Elastic Cloud hosting
Elasticsearch 7.10.0
Filebeat 7.10.1
We've been unable to get files from S3 input to successfully apply the configured multiline options on that input. Despite our best efforts, lines that should be consolidated as a single event are being sent into Elasticsearch individually.

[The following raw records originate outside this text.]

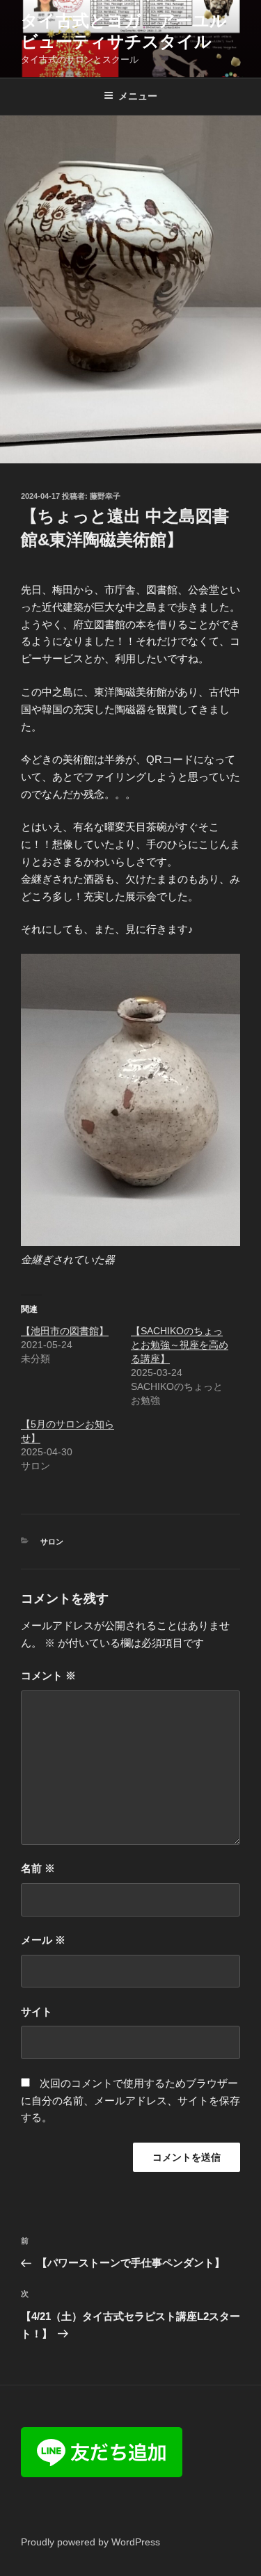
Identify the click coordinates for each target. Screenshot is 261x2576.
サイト (36, 2011)
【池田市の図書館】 (65, 1330)
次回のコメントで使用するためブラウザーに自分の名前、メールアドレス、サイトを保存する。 (130, 2100)
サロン (51, 1541)
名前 (38, 1868)
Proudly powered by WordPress (90, 2541)
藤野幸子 (105, 496)
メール (43, 1940)
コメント (48, 1675)
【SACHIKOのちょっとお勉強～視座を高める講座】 (179, 1344)
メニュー (137, 96)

S3 input section of filebeat.yml
filebeat.inputs:
- type: s3
queue_url: "${QUEUE_URL}"
multiline.type: pattern
multiline.pattern: '^\d{4}-\d{2}-\d{2}'
multiline.negate: true
multiline.match: after
When testing Filebeat locally using basic Log input and File output, the same multiline configuration appears to be working as expected.
filebeat.yml
filebeat.inputs:
- type: log
paths:
- /PATH/local_filebeat_logs/*
multiline.type: pattern
multiline.pattern: '^\d{4}-\d{2}-\d{2}'
multiline.negate: true
multiline.match: after
Sample input file
2020-12-28 11:10:19,800 INFO com.amazon.elasticmapreduce.s3distcp.S3DistCp (main): S3DistCp args: --s3Endpoint=s3.us-east-1.amazonaws.com --src=hdfs:///date=20201228/hour=09 --dest=s3://BUCKET/PATH/date=20201228/hour=09/1609171752178
2020-12-28 11:10:44,825 INFO org.apache.hadoop.mapreduce.Job (main): Job job_1609171623625_0002 completed successfully
2020-12-28 11:10:44,919 INFO org.apache.hadoop.mapreduce.Job (main): Counters: 54
File System Counters
FILE: Number of bytes read=1935
FILE: Number of bytes written=1419609
FILE: Number of read operations=0
FILE: Number of large read operations=0
FILE: Number of write operations=0
HDFS: Number of bytes read=3425
HDFS: Number of bytes written=0
HDFS: Number of read operations=42
HDFS: Number of large read operations=0
HDFS: Number of write operations=14
S3: Number of bytes read=0
S3: Number of bytes written=296
S3: Number of read operations=0
S3: Number of large read operations=0
S3: Number of write operations=0
Job Counters
Launched map tasks=1
Launched reduce tasks=7
Rack-local map tasks=1
Total time spent by all maps in occupied slots (ms)=192576
Total time spent by all reduces in occupied slots (ms)=7959168
Total time spent by all map tasks (ms)=2006
Total time spent by all reduce tasks (ms)=41454
Total vcore-milliseconds taken by all map tasks=2006
Total vcore-milliseconds taken by all reduce tasks=41454
Total megabyte-milliseconds taken by all map tasks=6162432
Total megabyte-milliseconds taken by all reduce tasks=254693376
Map-Reduce Framework
Map input records=9
Map output records=9
Map output bytes=3401
Map output materialized bytes=1907
Input split bytes=154
Combine input records=0
Combine output records=0
Reduce input groups=9
Reduce shuffle bytes=1907
Reduce input records=9
Reduce output records=0
Spilled Records=18
Shuffled Maps =7
Failed Shuffles=0
Merged Map outputs=7
GC time elapsed (ms)=1440
CPU time spent (ms)=42960
Physical memory (bytes) snapshot=3794964480
Virtual memory (bytes) snapshot=55973384192
Total committed heap usage (bytes)=5106565120
Shuffle Errors
BAD_ID=0
CONNECTION=0
IO_ERROR=0
WRONG_LENGTH=0
WRONG_MAP=0
WRONG_REDUCE=0
File Input Format Counters
Bytes Read=2975
File Output Format Counters
Bytes Written=0
2020-12-28 11:10:44,920 INFO com.amazon.elasticmapreduce.s3distcp.S3DistCp (main): Try to recursively delete hdfs:/tmp/2c6f4478-befb-49ad-babe-f9f2e8e4f6e0
The end result of this sample file should be 4 events in Elasticsearch.
The only other difference I can think to mention is that the sample input log file is gzipped (.gz) in S3. The S3 input clearly has no trouble decompressing lines from the .gz but it still isn't correctly applying the multiline configuration as desired.